Lalu apa solusinya? Sebenarnya sejak lama pemerintah pusat sudah menyadari tentang timpangnya persebaran penduduk Indonesia. Pulau Jawa terlalu sesak penduduk. Sedangkan sejumlah pulau masih kekurangan warga. Pada masa pemerintahan Orde Baru, Soeharto menggenjot program transmigrasi sebagai solusi pemerataan penduduk. Pada saat yang sama, Soeharto juga gencar melaksanakan program Keluarga Berencana (KB). Kedua program itu adalah program nasional yang wajib dijalankan seluruh propinsi.
Transmigrasi Bukan Pilihan
Namun, lambat laun program transmigrasi yang sempat menjadi “trending topic” pada masanya itu, memudar. Meskipun sampai masa pemerintahan SBY masih ada kementerian yang mengurusi program transmigrasi, tapi pamornya turun drastis. Transmigrasi makin tidak diminati. Begitu banyak masalah yang terjadi. Pemerintahan pasca Soeharto dan era Reformasi pun sepertinya setengah hati dalam menjalankan program transmigrasi. Silakan cek di media massa, berapa banyak informasi tentang transmigrasi yang diberitakan…
Para pemangku kepentingan di daerah pun tidak begitu bersemangat dengan program transmigrasi. Selama ini lebih banyak masalah yang dihadapi ketimbang manfaatnya. Pemangku kepentingan di daerah mulai dari tingkat desa sampai kabupaten lebih sibuk mengatasi masalah akibat transmigrasi. Pemerintah pusat kadang seperti lepas tangan setelah para transmigran menetap di tempat domisili baru. Padahal, transmigran butuh pendampingan dalam waktu cukup, sebelum bisa menjalankan kegiatan kehidupan sehari-hari dengan normal di tempat baru.

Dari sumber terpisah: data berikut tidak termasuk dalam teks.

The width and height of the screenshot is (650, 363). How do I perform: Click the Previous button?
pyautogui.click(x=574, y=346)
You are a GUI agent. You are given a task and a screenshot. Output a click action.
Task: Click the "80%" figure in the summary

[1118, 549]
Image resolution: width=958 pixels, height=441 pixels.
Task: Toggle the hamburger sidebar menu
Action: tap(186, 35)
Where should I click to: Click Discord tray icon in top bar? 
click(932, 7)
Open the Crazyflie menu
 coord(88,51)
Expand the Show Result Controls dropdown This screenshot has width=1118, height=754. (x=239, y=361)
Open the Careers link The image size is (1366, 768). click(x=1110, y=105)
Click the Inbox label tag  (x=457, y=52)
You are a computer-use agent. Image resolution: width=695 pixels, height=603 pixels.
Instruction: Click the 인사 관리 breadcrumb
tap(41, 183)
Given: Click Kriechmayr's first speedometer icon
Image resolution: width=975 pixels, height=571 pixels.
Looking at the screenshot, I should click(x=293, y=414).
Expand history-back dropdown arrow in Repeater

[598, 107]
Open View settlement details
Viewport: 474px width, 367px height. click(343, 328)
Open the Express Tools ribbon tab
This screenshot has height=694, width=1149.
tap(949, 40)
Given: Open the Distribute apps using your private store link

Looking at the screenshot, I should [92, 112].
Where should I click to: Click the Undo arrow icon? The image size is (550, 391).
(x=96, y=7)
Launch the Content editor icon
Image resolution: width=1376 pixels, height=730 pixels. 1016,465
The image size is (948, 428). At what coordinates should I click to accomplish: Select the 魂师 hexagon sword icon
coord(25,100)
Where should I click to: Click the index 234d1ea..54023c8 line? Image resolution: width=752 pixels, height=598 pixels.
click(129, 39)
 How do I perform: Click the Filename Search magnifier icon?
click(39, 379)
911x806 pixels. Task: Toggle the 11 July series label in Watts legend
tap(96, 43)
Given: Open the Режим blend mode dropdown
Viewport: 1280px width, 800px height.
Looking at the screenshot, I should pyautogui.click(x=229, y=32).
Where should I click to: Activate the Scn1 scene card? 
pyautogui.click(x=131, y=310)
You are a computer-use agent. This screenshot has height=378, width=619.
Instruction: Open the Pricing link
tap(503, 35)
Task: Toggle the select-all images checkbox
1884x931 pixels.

Akhirnya sejumlah kabupaten membuat “kebijakan” sendiri-sendiri untuk meningkatkan jumlah penduduknya. Di Malinau misalnya, kepala daerah tidak mau menjalankan program Keluarga Berencana. “KB hanya cocok untuk wilayah dengan kelebihan penduduk. Sedangkan di wilayah yang kekurangan penduduk, justru harus banyak anak…” demikian alasan rasionalnya. Dan memang benar, faktanya Malinau sangat kekurangan jumlah penduduk. Meskipun jumlah pendatang juga banyak, tapi sampai saat ini jumlah penduduk Malinau masih tetap minim.
Itulah sebabnya, pemda Malinau justru memberikan apresiasi kepada warga yang memiliki banyak anak. Setiap keluarga didorong untuk memiliki anak minimal 5 orang, bukan maksimal 2 orang seperti program KB. Apresiasi bukan hanya diberikan dalam bentuk ucapan dan penghargaan melainkan juga dalam bentuk insentif berupa kebijakan, uang dan materi lainnya. “Malinau butuh lebih banyak sumber daya manusia, untuk mengelola sumber daya alam yang melimpah!” demikian kata Bupati Malinau, Dr. Yansen TP., MSi.
Selain itu, kondisi di sejumlah wilayah Malinau juga mengkhawatirkan terkait jumlah penduduk ini. Di beberapa desa terpencil, jumlah penduduk benar-benar minim. Jika KB diberlakukan, bisa jadi akan mengancam populasi. Oleh sebab itu, Malinau secara resmi sejak 2013 sampai 10 tahun ke depan, tidak akan melaksanakan program KB. Dan keputusan ini sudah disetujui oleh BKKBN (Badan Koordinasi Keluarga Berencana Nasional).